Introduction to Photobiomodulation and Wavelengths of Light
The article discusses photobiomodulation (PBM), a therapeutic approach that uses light to stimulate cell function, and how it can have different effects depending on the wavelength of the light used. The authors previously examined the effects of 8 minutes of PBM by a 1064nm laser on the human forearm and found significant effects on vascular hemodynamics and cytochrome c oxidase redox activity.
Investigating the Effects of Different Wavelengths of Light on Photobiomodulation
The study aimed to investigate whether different wavelengths of lasers induced different PBM effects and whether a light-emitting diode (LED) at a similar wavelength to a laser could induce similar PBM effects.
Methodology of the Study: Two Groups of 10 Participants
The study involved two groups of 10 healthy participants who received PBM on their forearms using lasers at 800nm, 850nm, and 1064nm, as well as a LED at 810nm. A broadband near-infrared spectroscopy (bbNIRS) system was used to assess concentration changes in oxygenated hemoglobin and oxidized cytochrome c oxidase during and after PBM.
Results: Lasers at All Wavelengths Increase Hemoglobin and Cytochrome c Oxidase
The results showed that lasers at all three wavelengths enabled significant increases in oxygenated hemoglobin and oxidized cytochrome c oxidase while the 1064nm laser sustained the increases longer. The 810nm LED with a moderate irradiance induced measurable and significant rises in oxygenated hemoglobin and oxidized cytochrome c oxidase with respect to the sham stimulation on the human forearm.

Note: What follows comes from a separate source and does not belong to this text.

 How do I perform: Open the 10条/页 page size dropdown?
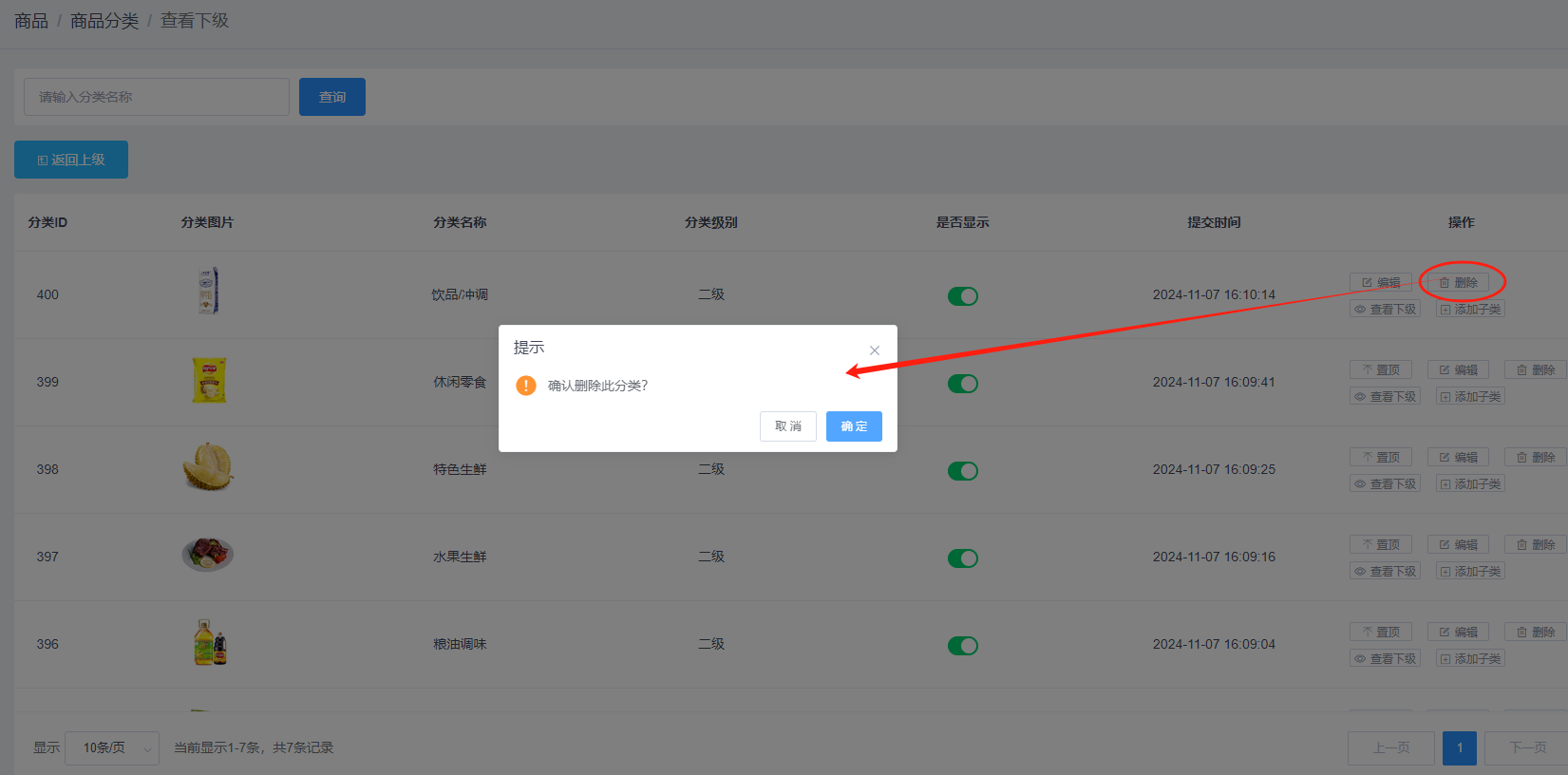pos(112,748)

Conclusion: Implications for Photobiomodulation Therapies Using LEDs
In conclusion, the study demonstrates that photobiomodulation (PBM) with lasers at 800nm, 850nm, and 1064nm, as well as a LED at 810nm, can significantly increase mitochondrial redox metabolism and hemoglobin oxygenation in the human forearm.
The results suggest that the 1064nm laser may be particularly effective for sustained increases in these parameters. Future research could explore the potential therapeutic applications of PBM using different wavelengths and parameters.